ASTROV. No, I haven't.

SONYA. Good. So you will have it with us. We dine at seven now. [Drinks her tea] This tea is cold!

TELEGIN. Yes, the temperature in the samovar has indeed considerably diminished.

HELENA. Don't mind, Monsieur Ivan, we will drink cold tea, then.

TELEGIN. I beg your pardon, my name is not Ivan, but Ilya, ma'am -- Ilya Telegin, or Waffles, as I am sometimes called on account of my pock-marked face. I am Sonya's godfather, and his Excellency, your husband, knows me very well. I now live with you, ma'am, on this estate, and perhaps you will be so good as to notice that I dine with you every day.

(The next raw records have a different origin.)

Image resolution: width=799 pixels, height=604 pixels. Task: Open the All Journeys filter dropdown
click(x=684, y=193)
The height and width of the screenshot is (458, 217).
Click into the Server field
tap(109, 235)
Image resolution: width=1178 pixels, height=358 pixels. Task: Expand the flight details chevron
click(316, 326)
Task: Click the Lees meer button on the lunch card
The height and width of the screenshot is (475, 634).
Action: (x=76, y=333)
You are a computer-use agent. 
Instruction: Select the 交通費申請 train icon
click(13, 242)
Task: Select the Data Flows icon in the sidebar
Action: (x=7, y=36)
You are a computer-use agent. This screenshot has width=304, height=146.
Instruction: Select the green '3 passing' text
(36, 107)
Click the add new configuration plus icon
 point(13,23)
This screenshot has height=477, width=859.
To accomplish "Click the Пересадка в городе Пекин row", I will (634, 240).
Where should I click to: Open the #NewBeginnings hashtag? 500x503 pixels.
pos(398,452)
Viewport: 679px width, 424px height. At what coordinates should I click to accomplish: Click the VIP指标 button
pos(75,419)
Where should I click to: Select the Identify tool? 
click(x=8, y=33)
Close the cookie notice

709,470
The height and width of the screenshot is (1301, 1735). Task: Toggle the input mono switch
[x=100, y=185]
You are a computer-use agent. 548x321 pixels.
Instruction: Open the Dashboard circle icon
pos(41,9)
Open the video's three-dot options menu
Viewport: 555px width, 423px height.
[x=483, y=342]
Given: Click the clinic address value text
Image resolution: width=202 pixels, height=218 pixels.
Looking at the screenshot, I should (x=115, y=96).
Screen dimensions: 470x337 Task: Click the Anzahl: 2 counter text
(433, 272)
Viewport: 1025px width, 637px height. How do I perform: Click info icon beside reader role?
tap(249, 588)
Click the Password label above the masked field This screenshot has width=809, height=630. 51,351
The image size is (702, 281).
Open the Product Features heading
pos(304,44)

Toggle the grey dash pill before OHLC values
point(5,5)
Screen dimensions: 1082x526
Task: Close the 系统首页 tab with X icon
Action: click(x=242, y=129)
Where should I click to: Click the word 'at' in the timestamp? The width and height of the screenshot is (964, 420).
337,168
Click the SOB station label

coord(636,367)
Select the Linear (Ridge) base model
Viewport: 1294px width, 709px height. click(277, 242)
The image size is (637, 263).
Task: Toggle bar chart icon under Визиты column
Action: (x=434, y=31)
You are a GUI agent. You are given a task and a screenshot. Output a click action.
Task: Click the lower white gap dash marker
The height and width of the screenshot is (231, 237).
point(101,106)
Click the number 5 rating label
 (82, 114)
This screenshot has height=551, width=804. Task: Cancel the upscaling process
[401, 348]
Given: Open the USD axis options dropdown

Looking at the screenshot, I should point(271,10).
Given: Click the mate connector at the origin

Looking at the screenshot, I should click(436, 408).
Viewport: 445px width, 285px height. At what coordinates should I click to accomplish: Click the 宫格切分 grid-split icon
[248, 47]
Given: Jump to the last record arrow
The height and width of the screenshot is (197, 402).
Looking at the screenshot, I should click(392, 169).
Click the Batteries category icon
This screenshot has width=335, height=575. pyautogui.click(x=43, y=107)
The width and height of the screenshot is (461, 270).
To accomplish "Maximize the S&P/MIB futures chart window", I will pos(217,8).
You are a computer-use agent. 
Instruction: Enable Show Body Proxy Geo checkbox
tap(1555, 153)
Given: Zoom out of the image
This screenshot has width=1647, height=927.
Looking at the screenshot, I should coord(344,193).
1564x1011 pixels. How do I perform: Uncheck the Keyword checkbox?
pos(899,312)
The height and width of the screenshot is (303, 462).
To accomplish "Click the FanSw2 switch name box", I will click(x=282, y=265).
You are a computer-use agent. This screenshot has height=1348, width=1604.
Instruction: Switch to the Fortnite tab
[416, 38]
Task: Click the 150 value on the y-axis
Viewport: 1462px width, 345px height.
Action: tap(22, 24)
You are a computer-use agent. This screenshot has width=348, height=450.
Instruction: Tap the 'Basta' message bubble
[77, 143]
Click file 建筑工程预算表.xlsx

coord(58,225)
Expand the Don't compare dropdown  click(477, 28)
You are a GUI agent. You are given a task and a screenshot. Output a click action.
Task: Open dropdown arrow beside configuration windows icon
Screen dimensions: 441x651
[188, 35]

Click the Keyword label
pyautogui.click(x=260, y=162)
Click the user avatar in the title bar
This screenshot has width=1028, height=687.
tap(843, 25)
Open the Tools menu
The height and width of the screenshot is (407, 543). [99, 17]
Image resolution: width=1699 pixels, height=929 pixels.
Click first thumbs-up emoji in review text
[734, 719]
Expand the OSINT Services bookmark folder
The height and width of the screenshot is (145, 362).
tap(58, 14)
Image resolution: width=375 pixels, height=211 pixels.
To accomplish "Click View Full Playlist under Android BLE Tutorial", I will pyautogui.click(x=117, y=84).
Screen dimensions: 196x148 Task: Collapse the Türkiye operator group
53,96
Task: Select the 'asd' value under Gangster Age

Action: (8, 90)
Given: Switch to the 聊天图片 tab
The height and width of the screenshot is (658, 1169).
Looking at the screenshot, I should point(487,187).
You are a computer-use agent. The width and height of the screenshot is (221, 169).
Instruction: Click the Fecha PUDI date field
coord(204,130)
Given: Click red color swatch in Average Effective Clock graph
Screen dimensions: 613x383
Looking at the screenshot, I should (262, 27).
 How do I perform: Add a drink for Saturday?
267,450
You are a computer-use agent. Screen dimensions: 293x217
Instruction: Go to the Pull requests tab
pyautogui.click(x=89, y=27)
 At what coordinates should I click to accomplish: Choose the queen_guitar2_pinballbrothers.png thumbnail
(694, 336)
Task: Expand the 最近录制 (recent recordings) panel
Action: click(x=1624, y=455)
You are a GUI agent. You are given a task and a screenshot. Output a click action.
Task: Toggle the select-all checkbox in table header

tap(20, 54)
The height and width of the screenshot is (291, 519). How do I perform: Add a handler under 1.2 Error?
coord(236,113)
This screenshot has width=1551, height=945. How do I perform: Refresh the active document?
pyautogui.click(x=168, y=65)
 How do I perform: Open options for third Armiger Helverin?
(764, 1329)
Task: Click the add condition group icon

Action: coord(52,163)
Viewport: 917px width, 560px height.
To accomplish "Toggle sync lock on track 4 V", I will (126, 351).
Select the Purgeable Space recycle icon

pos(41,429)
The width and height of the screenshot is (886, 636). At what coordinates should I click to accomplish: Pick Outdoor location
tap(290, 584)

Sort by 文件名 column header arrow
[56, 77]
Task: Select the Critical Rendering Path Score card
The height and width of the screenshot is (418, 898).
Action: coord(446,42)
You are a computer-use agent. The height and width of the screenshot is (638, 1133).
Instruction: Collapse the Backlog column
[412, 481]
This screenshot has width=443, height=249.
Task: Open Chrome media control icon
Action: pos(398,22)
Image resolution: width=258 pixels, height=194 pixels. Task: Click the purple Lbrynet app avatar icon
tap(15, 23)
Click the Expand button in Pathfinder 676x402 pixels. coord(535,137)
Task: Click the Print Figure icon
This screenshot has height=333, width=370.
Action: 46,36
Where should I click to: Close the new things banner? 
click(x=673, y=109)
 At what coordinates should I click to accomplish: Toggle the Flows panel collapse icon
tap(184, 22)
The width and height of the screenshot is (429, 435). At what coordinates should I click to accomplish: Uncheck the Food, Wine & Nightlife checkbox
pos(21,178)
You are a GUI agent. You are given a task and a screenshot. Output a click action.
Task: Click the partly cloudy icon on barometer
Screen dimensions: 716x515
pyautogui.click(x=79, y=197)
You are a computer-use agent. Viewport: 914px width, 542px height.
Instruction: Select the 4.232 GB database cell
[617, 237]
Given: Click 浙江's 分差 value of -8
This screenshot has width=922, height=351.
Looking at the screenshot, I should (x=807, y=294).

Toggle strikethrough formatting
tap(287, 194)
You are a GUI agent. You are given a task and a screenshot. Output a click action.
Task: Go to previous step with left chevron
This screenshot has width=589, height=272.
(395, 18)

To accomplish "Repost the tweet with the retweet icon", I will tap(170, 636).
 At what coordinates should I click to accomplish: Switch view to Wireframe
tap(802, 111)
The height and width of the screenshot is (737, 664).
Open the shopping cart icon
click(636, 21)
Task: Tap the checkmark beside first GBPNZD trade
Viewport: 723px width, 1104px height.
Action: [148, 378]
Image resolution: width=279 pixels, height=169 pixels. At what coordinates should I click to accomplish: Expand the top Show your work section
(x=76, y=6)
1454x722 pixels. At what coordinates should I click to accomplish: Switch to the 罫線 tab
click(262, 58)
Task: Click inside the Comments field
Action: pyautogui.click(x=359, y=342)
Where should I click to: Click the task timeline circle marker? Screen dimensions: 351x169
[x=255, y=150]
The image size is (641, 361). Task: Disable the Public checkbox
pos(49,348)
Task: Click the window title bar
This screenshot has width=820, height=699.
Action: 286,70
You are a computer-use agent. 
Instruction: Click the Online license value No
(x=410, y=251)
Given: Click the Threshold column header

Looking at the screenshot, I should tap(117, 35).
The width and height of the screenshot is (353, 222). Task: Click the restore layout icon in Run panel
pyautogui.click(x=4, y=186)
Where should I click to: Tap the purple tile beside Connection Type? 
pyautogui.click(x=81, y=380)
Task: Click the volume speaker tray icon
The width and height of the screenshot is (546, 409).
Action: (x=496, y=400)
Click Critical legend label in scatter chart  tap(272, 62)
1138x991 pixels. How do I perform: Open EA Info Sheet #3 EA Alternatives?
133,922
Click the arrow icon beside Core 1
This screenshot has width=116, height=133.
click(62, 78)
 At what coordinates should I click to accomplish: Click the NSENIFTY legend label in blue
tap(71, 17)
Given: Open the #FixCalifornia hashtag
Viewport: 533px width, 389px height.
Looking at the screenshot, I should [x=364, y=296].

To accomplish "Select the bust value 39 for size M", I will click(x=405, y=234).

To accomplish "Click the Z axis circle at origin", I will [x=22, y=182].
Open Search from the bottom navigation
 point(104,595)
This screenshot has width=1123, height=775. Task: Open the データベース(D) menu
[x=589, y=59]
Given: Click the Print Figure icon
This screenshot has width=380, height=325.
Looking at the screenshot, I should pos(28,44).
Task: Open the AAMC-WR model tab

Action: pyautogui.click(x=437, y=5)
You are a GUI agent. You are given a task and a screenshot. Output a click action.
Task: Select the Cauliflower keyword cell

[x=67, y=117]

SONYA. He's our great help, our right-hand man. [Tenderly] Dear godfather, let me pour you some tea.

MME. VOYNITSKAYA. Oh! Oh!

SONYA. What is it, grandmother?

MME. VOYNITSKAYA. I forgot to tell Alexander -- it slipped my mind -- I received a letter today from Paul Alexevitch in Kharkov. He has sent me a new pamphlet.

ASTROV. Is it interesting?

MME. VOYNITSKAYA. Yes, but strange. He refutes the very theories which he defended seven years ago. It is appalling!

VOYNITSKY. There's nothing appalling about it. Drink your tea, mamma.

MME. VOYNITSKAYA. But I want to talk.

VOYNITSKY. For fifty years we've talked and talked and read pamphlets. It's about time we stopped.

MME. VOYNITSKAYA. It seems you never want to listen to what I have to say. Pardon me, Jean, but you have changed so in the last year that I hardly know you. You used to be a man of settled convictions and had an illuminating personality ---

VOYNITSKY. Oh, yes. I had an illuminating personality, which illuminated no one. [A pause] I had an illuminating personality! You couldn't have made a more bitter joke. I'm forty-seven years old. Until last year I endeavoured, as you do now, to blind my eyes by your pedantry to the truths of life. But now -- Oh, if you only knew! If you knew how I lie awake at night, heartsick and angry, to think how stupidly I've wasted my time when I might have been winning from life everything -- but now I'm too old.

SONYA. Uncle Vanya, how boring!

MME. VOYNITSKAYA. [To her son] You speak as if your former convictions were somehow to blame, but you yourself, not they, are at fault. You have forgotten that a conviction, in itself, is nothing but a dead letter. You should have done something.

VOYNITSKY. Done something! Not every man is capable of being a writer perpetuum mobile like your Herr Professor.

MME. VOYNITSKAYA. What do you mean by that?

SONYA. [Imploringly] Grandmother! Uncle Vanya! Please stop it!

VOYNITSKY. I am silent. I apologise and am silent. [A pause.]